**ACTIVITY:** Only the count should appear in your answer: how many lines of the data below contain the word "toolbar"?

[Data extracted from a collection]

# # #

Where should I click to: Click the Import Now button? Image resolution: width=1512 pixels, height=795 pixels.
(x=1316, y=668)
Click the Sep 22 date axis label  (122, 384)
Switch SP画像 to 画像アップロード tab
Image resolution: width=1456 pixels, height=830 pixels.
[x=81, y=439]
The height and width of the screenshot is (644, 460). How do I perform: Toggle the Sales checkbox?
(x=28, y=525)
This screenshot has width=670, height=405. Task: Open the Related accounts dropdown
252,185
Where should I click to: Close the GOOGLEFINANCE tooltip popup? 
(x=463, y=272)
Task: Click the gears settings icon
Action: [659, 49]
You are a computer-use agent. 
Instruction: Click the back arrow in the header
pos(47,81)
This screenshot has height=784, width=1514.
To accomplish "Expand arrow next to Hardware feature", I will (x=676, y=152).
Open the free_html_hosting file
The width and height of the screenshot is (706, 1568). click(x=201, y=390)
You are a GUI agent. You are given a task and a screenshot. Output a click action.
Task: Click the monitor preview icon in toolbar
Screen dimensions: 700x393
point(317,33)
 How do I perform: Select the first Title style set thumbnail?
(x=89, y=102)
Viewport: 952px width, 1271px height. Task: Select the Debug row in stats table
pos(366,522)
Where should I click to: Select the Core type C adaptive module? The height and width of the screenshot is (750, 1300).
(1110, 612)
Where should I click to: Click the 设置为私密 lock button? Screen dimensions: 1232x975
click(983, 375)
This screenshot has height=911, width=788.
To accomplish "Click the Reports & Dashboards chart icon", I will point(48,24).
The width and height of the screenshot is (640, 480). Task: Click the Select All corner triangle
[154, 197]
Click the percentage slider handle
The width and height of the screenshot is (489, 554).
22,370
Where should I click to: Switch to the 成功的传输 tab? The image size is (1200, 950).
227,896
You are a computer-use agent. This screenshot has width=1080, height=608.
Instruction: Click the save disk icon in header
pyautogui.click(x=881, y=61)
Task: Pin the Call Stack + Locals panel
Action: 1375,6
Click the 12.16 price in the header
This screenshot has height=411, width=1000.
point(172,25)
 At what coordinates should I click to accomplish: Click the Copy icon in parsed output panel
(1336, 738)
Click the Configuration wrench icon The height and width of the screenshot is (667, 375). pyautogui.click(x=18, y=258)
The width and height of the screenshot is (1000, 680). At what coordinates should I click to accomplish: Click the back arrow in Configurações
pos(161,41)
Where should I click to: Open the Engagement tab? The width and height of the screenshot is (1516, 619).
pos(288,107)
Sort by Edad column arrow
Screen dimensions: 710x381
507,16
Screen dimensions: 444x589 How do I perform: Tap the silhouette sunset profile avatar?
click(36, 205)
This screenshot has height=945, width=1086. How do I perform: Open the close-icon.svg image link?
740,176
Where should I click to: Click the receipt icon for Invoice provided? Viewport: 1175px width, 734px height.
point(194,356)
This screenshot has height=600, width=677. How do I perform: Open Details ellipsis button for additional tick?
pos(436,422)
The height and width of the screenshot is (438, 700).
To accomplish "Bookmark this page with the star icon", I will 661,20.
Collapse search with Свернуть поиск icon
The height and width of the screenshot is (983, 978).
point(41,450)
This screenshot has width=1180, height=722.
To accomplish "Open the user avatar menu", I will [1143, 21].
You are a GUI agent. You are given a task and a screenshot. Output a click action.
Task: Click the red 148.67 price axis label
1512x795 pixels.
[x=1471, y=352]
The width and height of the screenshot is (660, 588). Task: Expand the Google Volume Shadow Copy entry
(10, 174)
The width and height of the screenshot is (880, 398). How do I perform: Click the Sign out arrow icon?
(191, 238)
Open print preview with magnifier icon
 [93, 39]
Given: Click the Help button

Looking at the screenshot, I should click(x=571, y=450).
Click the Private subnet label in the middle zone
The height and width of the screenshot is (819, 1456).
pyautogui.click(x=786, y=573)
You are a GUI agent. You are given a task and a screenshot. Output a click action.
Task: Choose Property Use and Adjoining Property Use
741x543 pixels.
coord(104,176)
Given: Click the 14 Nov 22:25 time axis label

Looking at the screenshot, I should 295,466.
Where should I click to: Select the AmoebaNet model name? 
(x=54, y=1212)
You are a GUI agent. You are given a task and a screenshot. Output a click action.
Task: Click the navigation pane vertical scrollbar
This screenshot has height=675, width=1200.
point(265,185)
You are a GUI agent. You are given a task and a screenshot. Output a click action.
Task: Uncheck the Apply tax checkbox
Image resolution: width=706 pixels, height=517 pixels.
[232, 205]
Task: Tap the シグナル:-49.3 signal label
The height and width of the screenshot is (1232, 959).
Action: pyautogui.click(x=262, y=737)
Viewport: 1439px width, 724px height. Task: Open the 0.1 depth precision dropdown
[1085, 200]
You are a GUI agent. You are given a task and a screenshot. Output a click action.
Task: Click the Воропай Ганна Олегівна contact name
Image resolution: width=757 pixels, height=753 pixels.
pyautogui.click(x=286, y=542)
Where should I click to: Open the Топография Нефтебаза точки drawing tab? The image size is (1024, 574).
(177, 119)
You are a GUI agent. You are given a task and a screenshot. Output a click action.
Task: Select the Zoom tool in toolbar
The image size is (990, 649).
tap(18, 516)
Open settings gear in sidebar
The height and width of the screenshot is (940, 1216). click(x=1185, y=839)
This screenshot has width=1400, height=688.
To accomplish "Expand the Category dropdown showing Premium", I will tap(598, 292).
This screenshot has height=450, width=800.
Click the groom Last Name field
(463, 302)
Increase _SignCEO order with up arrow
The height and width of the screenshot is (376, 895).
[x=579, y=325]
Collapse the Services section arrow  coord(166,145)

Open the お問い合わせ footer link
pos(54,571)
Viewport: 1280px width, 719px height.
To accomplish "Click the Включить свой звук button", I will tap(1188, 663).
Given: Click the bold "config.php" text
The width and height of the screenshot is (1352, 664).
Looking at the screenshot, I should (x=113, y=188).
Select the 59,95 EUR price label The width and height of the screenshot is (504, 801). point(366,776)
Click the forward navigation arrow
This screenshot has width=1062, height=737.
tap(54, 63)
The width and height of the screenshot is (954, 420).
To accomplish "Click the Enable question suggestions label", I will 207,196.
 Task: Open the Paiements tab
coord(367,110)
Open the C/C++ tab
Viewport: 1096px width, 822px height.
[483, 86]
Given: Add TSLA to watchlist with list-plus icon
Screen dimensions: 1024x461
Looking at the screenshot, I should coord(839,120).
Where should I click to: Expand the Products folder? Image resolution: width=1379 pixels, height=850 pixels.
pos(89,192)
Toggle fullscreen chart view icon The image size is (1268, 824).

# # #

**WRITTEN SOLUTION:** 2